Clinical trials and drug development are key components of the larger concept of translational science or translational medicine that conceptualizes accelerating advances in science to improve public health [Reference Thornicroft, Lempp and Tansella123]. There is a perceived gap between the increasing investment in science and the relative lack of new therapies in disorders such as AD; translational science aims to address this gap. In drug development, the translation from basic science to animal testing is T1; the translation of animal observation to humans in trials is T2; the translation from trials to care is T3; and the translation from care to public health and policy is T4 [Reference Fort, Herr and Shaw124] (Figure 1.7).

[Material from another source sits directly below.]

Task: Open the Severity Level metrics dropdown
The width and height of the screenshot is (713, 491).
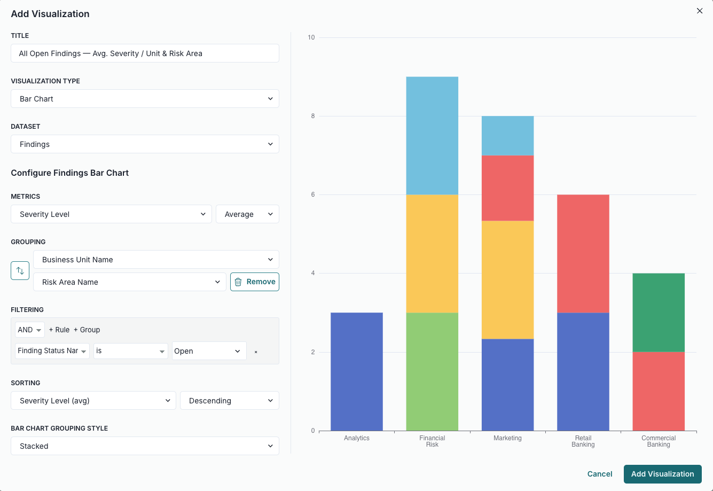Action: tap(111, 214)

To achieve the laudable and important goal of improving public health, drug-development science must be complemented by advances in recruitment science, implementation science, regulatory science, science of behavior change, and other key approaches to ensure that new advances in treatment of AD and other related dementias reach all those in need of therapy [Reference Dilworth-Anderson125–Reference Rouse, Zineh and Strauss128].
1.6 Summary
Drug development for AD depends on a complex, dynamic, interactive ecosystem with many stakeholders (Figure 1.8). The system is successful in advancing drugs, biomarkers, and trials. The approval of aducanumab is an example of the successful working of the ecosystem to advance a new therapy for AD. Other promising agents are emerging from the pipeline and success will encourage more sponsors to enter the AD and related dementias therapeutic area. The ecosystem lacks optimal coordination among the many participants and accelerating drug development depends on building infrastructure and advancing training that will ensure the resources and expertise for future AD drug development.
Disclosures
Dr. Cummings has provided consultation to Aca-dia, Actinogen, Acumen, Alector, Alkahest, AriBio, Avanir, Axsome, Behren Therapeutics, Biogen, Biohaven, Cassava, Cerecin, Cerevel, Cortexyme, EIP Pharma, Eisai, Foresight, GemVax, Genentech, Green Valley, Grifols, Janssen, Karuna, LSP, Merck, Novo Nordisk, Ono, Otsuka, ReMYND, Resverlogix, Roche, Signant Health, Sunovion, Suven, and Vaxxinity pharmaceutical, investment, and assessment companies. Dr. Cummings has stock options in ADAMAS, AnnovisBio, Med-Avante, BiOasis. Dr. Cummings owns the copyright of the Neuropsychiatric Inventory. Dr. Cummings is supported by NIGMS grant P20GM109025; NINDS grant U01NS093334; NIA grant R01AG053798; NIA grant P20AG068053, and ADDF Goodes Prize.
Dr. Kinney has no disclosures.
Dr. Fillit has provided consultation to Axovant, vTv, Lundbeck, Otsuka, Lilly, Biogen, Roche, Genentech, Merck.